The Washington State Economic and Revenue Forecast Council, an independent agency charged with projecting tax revenue, was not buying it. "Although LCB has indicated that it expects retail sales to start in June 2014," said a February 19 report from the council, "local moratoria on cannabis businesses and other production uncertainties have the potential to impact the timing and amount of cannabis produced and sold. As a result, we have assumed retail sales will start in June 2015."

Davis says regulators have repeatedly underestimated the magnitude of their task. "The LCB, if you look back, has given me quite a few pains in my side from laughter," he says. "There will be high demand and only a handful of people growing," says Scott O'Neil, the Spokane marijuana merchant. "It's going to take at least a year to sort it out, get everybody up and running."

'They're Not Worried a Bit'

Philip Dawdy, communications director at the Washington Cannabis Association, which represents medical suppliers, thinks state-licensed pot shops may start opening by July but warns that they will have trouble competing with black-market dealers. "The market, to really work and to really capture that 25 percent, will need to have consistent supply and quality supply," says Dawdy, who has applied for a production license. "If you put up enough barriers for consumers, it discourages a certain percentage of them and sends them to another market. I think we're going to see that here. I think you'll see a lot of people in the beginning go to the stores just for the novelty of it. But at a certain point they're gonna say, 'Why the heck am I paying $20 a gram when Jimmy the pot dealer's gonna sell it to me for $13 a gram?' I think we're going to continue to have a black market for several years. I know pot dealers in my neighborhood in Seattle. They've all told me they're not worried a bit."

Task 1:
Decide whether each statement agrees with the passage on Washington's marijuana market, answering yes or no and quoting the words from the passage that settle it: (a) The forecast council assumed retail sales would begin in June 2015. (b) Scott O'Neil sells marijuana in Seattle. (c) Dawdy expects the black market to fade as soon as the state-licensed stores open.
Task 2:
Carry on the passage on Washington's marijuana market, picking up after its final sentence.
The material that follows the passage is not required for this work.

Record excerpts:
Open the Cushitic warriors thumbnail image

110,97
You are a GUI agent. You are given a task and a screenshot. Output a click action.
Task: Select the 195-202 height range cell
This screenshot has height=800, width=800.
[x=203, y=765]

Task answer 1:
(a) Yes: "we have assumed retail sales will start in June 2015."
(b) No: "Scott O'Neil, the Spokane marijuana merchant"
(c) No: "I think we're going to continue to have a black market for several years."

Task answer 2:
Holcomb, by contrast, predicts that prices charged by state-licensed stores "will be just about the same as the black market," although "they might be a little bit higher than the black market in the beginning." Judging from what happened in Colorado, she says, "there's a huge demand to be able to walk into a legal store and buy your marijuana, and people are apparently willing to pay for that experience. As soon as production ramps up, we're going to see prices settle at essentially what the black market prices are in neighboring states, inclusive of tax."

Legal marijuana buyers will pay standard state and local sales taxes, which on average total nearly 9 percent in Washington, plus special taxes imposed by I-502. The initiative calls for a 25 percent tax at each of three levels: production, processing, and retail. Since the LCB is letting licensees combine production and processing in one operation, the first tax generally will be avoided, but that won't make much difference, since the price at that level is low. BOTEC, a consulting firm hired by the LCB, estimates that all the taxes together will account for about 37 percent of the final retail price. In other words, prices will be about 58 percent higher than they would be without the taxes. Assuming Holcomb's projection is correct, taxes will eat up legal pot's entire cost advantage.

Douglas Hiatt argues that Washington's marijuana regulations are based on "economic principles that have been completely proven to be a disaster" in countries where the government has tried to make supply equal demand by decree. "They've got an arbitrary limit on square footage," he says. "I don't know how they pulled it out of their ass. This is the very epitome of idiotic regulation. I've had a front-row seat for 20 years as the price of marijuana has come down for patients. It has gotten freer and freer…all sorts of good stuff going on, because of that little hint of a free market, of loosening prohibition. They're going the other way. They've got this controlled, state-run monopoly, and somehow that's going to eliminate the black market? Are you nuts? Only a free market beats a black market."